Output all records verbatim.

**DATA TO EXAMINE:**
Content starts
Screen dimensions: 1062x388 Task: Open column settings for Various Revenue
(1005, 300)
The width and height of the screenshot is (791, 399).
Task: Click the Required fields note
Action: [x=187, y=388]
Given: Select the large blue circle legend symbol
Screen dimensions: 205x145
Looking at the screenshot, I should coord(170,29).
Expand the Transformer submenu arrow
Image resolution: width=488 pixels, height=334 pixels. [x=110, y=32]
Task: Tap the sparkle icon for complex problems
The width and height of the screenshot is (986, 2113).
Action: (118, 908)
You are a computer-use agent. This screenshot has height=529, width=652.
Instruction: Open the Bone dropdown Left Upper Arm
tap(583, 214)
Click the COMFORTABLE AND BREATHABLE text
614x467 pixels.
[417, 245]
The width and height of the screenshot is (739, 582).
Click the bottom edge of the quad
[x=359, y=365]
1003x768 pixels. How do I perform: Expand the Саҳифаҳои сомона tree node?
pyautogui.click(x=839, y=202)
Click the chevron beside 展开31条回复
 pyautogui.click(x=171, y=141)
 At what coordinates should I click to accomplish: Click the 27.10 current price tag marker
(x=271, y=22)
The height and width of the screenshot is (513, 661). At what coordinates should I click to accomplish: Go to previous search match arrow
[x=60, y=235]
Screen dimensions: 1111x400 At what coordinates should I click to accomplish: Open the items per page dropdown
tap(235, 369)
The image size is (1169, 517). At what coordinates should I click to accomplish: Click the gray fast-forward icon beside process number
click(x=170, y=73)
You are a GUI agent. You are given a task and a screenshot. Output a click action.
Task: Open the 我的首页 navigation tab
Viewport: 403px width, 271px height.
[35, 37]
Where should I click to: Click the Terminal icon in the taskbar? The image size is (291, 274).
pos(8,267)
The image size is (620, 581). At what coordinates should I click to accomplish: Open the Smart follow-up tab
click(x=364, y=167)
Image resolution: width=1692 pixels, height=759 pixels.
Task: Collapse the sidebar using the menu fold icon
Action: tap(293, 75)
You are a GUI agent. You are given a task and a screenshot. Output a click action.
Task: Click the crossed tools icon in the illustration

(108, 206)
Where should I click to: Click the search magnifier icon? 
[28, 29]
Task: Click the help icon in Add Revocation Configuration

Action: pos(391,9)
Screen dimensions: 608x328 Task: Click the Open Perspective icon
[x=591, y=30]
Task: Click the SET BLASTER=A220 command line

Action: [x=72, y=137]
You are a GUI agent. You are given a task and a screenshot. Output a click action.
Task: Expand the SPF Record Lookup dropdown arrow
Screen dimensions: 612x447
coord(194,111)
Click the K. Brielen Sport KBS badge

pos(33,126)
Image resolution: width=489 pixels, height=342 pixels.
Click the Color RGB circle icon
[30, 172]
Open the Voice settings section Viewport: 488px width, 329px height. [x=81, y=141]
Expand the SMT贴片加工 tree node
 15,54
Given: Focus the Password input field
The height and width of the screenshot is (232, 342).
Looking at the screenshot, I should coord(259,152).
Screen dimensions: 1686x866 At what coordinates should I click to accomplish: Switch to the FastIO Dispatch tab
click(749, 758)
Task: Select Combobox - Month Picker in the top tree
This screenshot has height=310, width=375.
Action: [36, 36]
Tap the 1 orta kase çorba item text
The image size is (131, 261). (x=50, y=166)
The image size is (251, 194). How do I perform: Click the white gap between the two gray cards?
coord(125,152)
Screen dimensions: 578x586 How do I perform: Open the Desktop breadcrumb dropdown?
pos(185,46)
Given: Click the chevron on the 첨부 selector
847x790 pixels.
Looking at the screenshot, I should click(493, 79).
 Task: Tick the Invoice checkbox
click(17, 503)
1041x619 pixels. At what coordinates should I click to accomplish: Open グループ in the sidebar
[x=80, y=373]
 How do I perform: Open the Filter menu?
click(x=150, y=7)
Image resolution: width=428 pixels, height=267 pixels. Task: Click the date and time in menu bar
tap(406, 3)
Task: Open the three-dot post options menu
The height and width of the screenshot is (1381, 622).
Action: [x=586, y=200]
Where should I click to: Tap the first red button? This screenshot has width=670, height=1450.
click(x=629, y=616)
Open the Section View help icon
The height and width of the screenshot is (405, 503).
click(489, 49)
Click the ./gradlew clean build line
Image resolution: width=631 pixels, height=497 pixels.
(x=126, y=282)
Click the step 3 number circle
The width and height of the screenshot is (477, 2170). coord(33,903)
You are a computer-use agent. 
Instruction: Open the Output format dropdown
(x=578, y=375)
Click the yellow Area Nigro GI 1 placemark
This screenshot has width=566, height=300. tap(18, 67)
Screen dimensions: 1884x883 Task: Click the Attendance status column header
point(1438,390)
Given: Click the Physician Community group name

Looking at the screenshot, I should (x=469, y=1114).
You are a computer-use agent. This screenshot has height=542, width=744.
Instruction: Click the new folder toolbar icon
Content ends
**ANSWER SPACE:**
Screen dimensions: 1062x388 Task: Open column settings for Various Revenue
(1005, 300)
The width and height of the screenshot is (791, 399).
Task: Click the Required fields note
Action: [x=187, y=388]
Given: Select the large blue circle legend symbol
Screen dimensions: 205x145
Looking at the screenshot, I should coord(170,29).
Expand the Transformer submenu arrow
Image resolution: width=488 pixels, height=334 pixels. [x=110, y=32]
Task: Tap the sparkle icon for complex problems
The width and height of the screenshot is (986, 2113).
Action: (118, 908)
You are a computer-use agent. This screenshot has height=529, width=652.
Instruction: Open the Bone dropdown Left Upper Arm
tap(583, 214)
Click the COMFORTABLE AND BREATHABLE text
614x467 pixels.
[417, 245]
The width and height of the screenshot is (739, 582).
Click the bottom edge of the quad
[x=359, y=365]
1003x768 pixels. How do I perform: Expand the Саҳифаҳои сомона tree node?
pyautogui.click(x=839, y=202)
Click the chevron beside 展开31条回复
 pyautogui.click(x=171, y=141)
 At what coordinates should I click to accomplish: Click the 27.10 current price tag marker
(x=271, y=22)
The height and width of the screenshot is (513, 661). At what coordinates should I click to accomplish: Go to previous search match arrow
[x=60, y=235]
Screen dimensions: 1111x400 At what coordinates should I click to accomplish: Open the items per page dropdown
tap(235, 369)
The image size is (1169, 517). At what coordinates should I click to accomplish: Click the gray fast-forward icon beside process number
click(x=170, y=73)
You are a GUI agent. You are given a task and a screenshot. Output a click action.
Task: Open the 我的首页 navigation tab
Viewport: 403px width, 271px height.
[35, 37]
Where should I click to: Click the Terminal icon in the taskbar? The image size is (291, 274).
pos(8,267)
The image size is (620, 581). At what coordinates should I click to accomplish: Open the Smart follow-up tab
click(x=364, y=167)
Image resolution: width=1692 pixels, height=759 pixels.
Task: Collapse the sidebar using the menu fold icon
Action: tap(293, 75)
You are a GUI agent. You are given a task and a screenshot. Output a click action.
Task: Click the crossed tools icon in the illustration

(108, 206)
Where should I click to: Click the search magnifier icon? 
[28, 29]
Task: Click the help icon in Add Revocation Configuration

Action: pos(391,9)
Screen dimensions: 608x328 Task: Click the Open Perspective icon
[x=591, y=30]
Task: Click the SET BLASTER=A220 command line

Action: [x=72, y=137]
You are a GUI agent. You are given a task and a screenshot. Output a click action.
Task: Expand the SPF Record Lookup dropdown arrow
Screen dimensions: 612x447
coord(194,111)
Click the K. Brielen Sport KBS badge

pos(33,126)
Image resolution: width=489 pixels, height=342 pixels.
Click the Color RGB circle icon
[30, 172]
Open the Voice settings section Viewport: 488px width, 329px height. [x=81, y=141]
Expand the SMT贴片加工 tree node
 15,54
Given: Focus the Password input field
The height and width of the screenshot is (232, 342).
Looking at the screenshot, I should coord(259,152).
Screen dimensions: 1686x866 At what coordinates should I click to accomplish: Switch to the FastIO Dispatch tab
click(749, 758)
Task: Select Combobox - Month Picker in the top tree
This screenshot has height=310, width=375.
Action: [36, 36]
Tap the 1 orta kase çorba item text
The image size is (131, 261). (x=50, y=166)
The image size is (251, 194). How do I perform: Click the white gap between the two gray cards?
coord(125,152)
Screen dimensions: 578x586 How do I perform: Open the Desktop breadcrumb dropdown?
pos(185,46)
Given: Click the chevron on the 첨부 selector
847x790 pixels.
Looking at the screenshot, I should click(493, 79).
 Task: Tick the Invoice checkbox
click(17, 503)
1041x619 pixels. At what coordinates should I click to accomplish: Open グループ in the sidebar
[x=80, y=373]
 How do I perform: Open the Filter menu?
click(x=150, y=7)
Image resolution: width=428 pixels, height=267 pixels. Task: Click the date and time in menu bar
tap(406, 3)
Task: Open the three-dot post options menu
The height and width of the screenshot is (1381, 622).
Action: [x=586, y=200]
Where should I click to: Tap the first red button? This screenshot has width=670, height=1450.
click(x=629, y=616)
Open the Section View help icon
The height and width of the screenshot is (405, 503).
click(489, 49)
Click the ./gradlew clean build line
Image resolution: width=631 pixels, height=497 pixels.
(x=126, y=282)
Click the step 3 number circle
The width and height of the screenshot is (477, 2170). coord(33,903)
You are a computer-use agent. 
Instruction: Open the Output format dropdown
(x=578, y=375)
Click the yellow Area Nigro GI 1 placemark
This screenshot has width=566, height=300. tap(18, 67)
Screen dimensions: 1884x883 Task: Click the Attendance status column header
point(1438,390)
Given: Click the Physician Community group name

Looking at the screenshot, I should (x=469, y=1114).
You are a computer-use agent. This screenshot has height=542, width=744.
Instruction: Click the new folder toolbar icon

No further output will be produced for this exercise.